それと同時に嬉しくも思う。特定の好意を寄せる誰かに貰った物ではない…その事実に、酷く安心してしまう自分がいる。

渡すのが遅くなってすまない、そう告げるとシルは笑みを浮かべながら礼を言ってくれた。

その表情が、愛おしいと思う。何を犠牲にしてでも、守り抜かねばと思う。
ふと気付くと、シルは眠たそうにぼんやりとしていた。もう遅いし、部屋まで送ってやらないと。

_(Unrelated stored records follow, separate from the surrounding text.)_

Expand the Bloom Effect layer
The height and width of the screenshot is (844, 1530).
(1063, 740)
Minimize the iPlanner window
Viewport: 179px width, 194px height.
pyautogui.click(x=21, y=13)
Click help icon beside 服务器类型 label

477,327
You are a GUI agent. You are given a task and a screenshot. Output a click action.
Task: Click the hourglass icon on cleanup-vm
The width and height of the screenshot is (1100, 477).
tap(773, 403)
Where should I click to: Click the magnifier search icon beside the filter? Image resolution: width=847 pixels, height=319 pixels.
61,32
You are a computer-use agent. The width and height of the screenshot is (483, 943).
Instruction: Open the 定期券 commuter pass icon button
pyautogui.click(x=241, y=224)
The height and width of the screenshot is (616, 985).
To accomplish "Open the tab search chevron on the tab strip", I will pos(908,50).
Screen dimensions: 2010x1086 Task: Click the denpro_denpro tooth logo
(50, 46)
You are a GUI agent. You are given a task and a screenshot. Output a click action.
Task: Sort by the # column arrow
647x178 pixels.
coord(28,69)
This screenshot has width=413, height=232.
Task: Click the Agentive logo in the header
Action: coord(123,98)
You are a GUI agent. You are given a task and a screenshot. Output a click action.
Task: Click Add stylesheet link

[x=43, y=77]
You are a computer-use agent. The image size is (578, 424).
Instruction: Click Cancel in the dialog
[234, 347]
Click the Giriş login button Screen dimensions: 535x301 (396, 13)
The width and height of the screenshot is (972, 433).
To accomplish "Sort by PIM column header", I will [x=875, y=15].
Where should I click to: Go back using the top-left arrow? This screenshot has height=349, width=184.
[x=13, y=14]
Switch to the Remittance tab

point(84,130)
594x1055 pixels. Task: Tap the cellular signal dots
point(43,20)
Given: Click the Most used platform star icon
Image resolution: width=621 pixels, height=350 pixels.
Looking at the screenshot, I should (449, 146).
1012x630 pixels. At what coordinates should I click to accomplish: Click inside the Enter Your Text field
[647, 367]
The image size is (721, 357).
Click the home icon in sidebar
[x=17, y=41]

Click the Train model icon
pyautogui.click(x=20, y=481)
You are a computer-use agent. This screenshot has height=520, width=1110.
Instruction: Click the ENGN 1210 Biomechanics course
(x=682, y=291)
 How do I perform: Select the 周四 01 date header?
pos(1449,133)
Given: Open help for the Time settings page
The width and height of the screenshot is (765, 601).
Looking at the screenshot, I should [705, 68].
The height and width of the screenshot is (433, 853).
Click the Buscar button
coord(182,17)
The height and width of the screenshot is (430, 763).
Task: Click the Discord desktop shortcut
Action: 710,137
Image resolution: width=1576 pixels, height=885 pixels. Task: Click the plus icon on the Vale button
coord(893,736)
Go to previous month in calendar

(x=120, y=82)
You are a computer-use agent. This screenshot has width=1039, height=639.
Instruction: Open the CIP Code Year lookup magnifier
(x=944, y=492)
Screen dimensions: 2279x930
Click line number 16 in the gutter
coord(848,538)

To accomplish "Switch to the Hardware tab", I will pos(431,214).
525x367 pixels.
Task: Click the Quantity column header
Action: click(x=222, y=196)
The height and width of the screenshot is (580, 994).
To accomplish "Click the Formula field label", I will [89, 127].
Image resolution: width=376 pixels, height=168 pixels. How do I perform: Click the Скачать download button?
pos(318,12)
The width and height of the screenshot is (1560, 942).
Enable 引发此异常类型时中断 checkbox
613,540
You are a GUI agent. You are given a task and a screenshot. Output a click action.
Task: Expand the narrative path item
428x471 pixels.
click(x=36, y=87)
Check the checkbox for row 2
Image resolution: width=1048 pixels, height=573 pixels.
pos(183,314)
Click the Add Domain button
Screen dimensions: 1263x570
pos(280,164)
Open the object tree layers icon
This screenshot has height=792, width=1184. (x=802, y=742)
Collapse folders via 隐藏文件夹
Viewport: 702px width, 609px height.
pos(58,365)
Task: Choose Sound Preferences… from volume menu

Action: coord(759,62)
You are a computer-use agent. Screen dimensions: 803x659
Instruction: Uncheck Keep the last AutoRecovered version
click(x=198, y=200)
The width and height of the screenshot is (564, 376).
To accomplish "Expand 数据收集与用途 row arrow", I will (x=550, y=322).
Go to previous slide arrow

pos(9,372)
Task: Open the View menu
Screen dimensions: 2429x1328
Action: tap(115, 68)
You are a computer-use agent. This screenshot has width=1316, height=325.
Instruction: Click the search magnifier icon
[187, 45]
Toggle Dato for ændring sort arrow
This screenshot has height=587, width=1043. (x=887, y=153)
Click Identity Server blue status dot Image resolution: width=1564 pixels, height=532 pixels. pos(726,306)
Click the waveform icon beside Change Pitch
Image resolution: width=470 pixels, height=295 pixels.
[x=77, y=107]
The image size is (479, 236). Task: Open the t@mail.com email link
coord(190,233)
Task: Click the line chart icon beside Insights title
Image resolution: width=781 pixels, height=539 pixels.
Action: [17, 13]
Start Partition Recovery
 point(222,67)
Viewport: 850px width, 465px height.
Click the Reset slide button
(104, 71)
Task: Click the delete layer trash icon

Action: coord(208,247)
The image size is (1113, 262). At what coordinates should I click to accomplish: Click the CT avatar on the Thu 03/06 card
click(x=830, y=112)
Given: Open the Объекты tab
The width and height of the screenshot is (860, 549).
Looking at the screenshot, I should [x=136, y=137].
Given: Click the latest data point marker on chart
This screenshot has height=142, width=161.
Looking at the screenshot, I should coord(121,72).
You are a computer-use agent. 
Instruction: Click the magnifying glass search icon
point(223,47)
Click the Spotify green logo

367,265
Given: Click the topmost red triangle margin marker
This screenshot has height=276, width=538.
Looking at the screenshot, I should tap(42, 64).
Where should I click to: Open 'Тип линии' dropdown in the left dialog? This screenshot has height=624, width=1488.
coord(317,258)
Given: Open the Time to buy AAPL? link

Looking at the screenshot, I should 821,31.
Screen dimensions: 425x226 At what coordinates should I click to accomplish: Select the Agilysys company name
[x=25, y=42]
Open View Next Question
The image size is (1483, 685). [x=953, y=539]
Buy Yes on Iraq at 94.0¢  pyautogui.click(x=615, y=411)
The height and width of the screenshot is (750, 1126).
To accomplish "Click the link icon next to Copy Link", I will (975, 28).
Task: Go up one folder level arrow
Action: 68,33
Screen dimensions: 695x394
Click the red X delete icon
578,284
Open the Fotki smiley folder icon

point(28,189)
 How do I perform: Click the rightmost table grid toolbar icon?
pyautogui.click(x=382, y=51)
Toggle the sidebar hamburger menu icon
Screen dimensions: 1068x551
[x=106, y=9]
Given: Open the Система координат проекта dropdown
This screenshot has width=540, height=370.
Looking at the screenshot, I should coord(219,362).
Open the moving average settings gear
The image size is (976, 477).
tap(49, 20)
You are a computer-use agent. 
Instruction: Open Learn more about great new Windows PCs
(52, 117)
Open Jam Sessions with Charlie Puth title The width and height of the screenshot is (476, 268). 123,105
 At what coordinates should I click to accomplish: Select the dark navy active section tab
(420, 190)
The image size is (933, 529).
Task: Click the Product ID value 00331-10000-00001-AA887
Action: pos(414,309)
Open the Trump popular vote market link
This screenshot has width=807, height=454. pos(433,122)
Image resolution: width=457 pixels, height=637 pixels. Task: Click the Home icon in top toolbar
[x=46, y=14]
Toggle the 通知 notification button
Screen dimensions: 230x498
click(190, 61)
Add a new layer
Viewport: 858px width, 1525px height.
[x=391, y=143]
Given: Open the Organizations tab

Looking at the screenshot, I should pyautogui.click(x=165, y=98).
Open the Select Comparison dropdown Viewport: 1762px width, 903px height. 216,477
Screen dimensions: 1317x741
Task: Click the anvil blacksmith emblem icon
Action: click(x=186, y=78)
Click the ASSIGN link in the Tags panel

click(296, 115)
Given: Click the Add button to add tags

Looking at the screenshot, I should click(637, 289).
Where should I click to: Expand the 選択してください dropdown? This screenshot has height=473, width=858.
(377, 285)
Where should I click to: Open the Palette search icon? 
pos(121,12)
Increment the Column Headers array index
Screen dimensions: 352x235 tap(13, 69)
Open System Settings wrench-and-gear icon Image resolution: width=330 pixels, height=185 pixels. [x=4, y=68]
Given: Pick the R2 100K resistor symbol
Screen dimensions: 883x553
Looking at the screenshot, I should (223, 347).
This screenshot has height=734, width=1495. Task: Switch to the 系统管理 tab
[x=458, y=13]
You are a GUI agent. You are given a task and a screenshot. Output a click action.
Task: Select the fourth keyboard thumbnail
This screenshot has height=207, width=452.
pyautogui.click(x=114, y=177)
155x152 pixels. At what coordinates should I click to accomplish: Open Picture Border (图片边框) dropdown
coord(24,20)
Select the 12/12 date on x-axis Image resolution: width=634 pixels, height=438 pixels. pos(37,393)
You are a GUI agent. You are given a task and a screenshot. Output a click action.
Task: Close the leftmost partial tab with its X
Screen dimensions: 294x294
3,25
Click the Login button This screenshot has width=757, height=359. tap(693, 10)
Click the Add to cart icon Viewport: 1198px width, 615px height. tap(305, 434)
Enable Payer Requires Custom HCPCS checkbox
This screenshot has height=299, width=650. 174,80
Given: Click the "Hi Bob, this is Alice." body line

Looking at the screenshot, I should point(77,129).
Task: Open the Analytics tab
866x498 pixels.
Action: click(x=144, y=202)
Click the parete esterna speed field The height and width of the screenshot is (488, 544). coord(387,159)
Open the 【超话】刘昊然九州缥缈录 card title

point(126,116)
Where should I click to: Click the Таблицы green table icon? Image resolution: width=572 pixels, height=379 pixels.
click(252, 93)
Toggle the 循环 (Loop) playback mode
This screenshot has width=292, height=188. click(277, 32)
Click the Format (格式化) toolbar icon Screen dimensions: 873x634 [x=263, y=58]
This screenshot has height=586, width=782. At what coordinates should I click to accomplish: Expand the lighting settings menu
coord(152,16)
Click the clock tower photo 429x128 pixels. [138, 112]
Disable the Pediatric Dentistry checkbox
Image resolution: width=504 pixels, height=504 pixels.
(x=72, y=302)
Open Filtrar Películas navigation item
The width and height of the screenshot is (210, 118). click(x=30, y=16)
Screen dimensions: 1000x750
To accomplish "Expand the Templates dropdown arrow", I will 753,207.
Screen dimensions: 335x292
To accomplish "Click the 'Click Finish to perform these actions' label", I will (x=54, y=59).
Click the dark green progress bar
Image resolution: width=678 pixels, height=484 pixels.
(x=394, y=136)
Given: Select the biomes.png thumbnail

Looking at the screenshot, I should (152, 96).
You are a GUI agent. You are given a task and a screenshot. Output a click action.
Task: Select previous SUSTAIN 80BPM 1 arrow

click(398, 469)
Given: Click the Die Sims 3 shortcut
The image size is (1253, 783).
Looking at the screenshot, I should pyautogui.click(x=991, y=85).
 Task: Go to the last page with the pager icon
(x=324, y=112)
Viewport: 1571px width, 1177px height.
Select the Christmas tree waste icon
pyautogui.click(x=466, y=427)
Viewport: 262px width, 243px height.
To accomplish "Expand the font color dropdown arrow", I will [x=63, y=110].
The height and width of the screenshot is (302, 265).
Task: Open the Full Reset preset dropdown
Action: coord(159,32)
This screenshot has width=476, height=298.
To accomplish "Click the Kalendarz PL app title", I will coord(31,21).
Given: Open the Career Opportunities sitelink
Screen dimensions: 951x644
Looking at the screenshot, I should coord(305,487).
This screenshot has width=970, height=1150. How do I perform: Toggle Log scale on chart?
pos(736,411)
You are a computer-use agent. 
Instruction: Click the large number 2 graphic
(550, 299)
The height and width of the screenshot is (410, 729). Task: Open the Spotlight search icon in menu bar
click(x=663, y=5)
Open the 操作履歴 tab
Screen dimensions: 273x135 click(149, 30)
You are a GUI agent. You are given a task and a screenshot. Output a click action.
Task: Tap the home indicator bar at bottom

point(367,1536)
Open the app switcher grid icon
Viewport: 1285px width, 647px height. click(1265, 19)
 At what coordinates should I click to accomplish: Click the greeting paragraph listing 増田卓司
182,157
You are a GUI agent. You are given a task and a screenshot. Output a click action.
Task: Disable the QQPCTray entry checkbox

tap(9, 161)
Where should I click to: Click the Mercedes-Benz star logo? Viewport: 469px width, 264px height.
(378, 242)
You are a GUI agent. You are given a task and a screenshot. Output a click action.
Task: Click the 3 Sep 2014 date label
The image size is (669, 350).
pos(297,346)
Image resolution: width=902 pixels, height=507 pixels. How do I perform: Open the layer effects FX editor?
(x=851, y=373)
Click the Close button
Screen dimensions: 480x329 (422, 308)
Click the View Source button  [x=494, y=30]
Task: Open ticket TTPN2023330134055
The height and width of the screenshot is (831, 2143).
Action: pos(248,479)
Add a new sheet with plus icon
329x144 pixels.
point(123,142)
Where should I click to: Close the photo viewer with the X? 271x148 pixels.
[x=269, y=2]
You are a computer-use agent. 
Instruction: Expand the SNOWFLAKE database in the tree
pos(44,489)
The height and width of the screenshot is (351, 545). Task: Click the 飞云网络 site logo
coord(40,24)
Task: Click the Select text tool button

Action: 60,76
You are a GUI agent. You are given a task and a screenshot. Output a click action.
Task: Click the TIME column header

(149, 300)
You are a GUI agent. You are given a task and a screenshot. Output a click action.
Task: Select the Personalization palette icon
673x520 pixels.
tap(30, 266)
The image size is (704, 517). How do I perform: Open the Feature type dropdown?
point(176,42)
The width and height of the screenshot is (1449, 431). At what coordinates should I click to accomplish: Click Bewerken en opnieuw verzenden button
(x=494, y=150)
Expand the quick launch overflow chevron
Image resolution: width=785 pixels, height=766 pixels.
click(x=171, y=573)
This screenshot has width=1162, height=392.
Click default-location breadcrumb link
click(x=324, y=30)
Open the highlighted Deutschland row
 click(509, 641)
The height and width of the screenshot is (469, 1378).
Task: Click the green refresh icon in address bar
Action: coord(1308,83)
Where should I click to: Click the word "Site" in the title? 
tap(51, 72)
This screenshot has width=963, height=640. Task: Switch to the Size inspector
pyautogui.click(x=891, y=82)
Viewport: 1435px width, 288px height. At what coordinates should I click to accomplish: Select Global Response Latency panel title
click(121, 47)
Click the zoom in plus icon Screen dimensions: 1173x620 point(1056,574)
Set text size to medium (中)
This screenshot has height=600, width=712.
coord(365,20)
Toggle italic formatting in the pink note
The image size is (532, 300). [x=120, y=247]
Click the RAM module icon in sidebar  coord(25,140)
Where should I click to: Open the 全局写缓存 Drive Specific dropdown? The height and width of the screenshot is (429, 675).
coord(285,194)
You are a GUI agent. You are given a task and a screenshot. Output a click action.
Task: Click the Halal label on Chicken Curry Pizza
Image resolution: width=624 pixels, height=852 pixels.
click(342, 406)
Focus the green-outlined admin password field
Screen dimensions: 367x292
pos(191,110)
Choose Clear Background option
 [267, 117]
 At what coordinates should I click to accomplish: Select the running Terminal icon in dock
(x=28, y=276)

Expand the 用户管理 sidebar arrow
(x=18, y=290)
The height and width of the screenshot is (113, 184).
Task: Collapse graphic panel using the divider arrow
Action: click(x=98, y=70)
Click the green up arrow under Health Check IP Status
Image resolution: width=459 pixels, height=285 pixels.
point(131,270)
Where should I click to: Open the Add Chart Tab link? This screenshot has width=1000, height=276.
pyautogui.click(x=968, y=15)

そう思って軽く肩を揺さぶれば、ハッとした後慌て始めた。

「っご、ごめん。余りにもヴィンスが綺麗で…って、俺、何言ってんだ。気にしないで、はは…」

そう言って目を逸らすシル。突然告げられた賛辞に、気分が高揚していくのが分かる。

気付けば私は、彼の手を取っていた。そのまま顔を近づけ、手の甲に口付ける。
小さくリップ音を鳴らした後、彼を見つめた。

その表情には困惑、疑問…僅かな期待も見えた気がする。衝動のままに、彼の前に跪く。

完全に、思い付きだった。本来ならばもっと時間をかけて彼に愛を囁き、想いを通じ合わせてから…そう考えていたのに、私の口から溢れ出るのはいつの日か告げようと計画していた誓いの言葉。

シルが困っているのがありありと分かる。でもそこには、嫌悪がなかった。

僅かな好意さえ感じ取ってしまう。こういう時、獣人族は便利だと思う。好ましい相手の息遣いや体温で、大抵の感情は感じ取れるから。
嬉しい、嬉しい。彼に拒絶されていないのが、こんなにも喜ばしい。少し前まで怯えていた自分自身が、一気に馬鹿馬鹿しく思えてしまう。彼は、こんなにも私に心を開いてくれているというのに。

これからは、きちんと彼に思いを伝えよう。アプローチを、仕掛けよう。

彼に就寝の挨拶をした後、軽く額に口付けた。見る見るうちに真っ赤に染まっていく頬や耳殻に、自然と口角が持ち上がった。これは、脈があるなとなぞの自信も湧いてくる。
たどたどしく返された挨拶に返事をする間もなく、目の前の扉がばたんと閉まる。

明日からどう好意を伝えようか、真夜中だというのに私の機嫌は最高に良かった。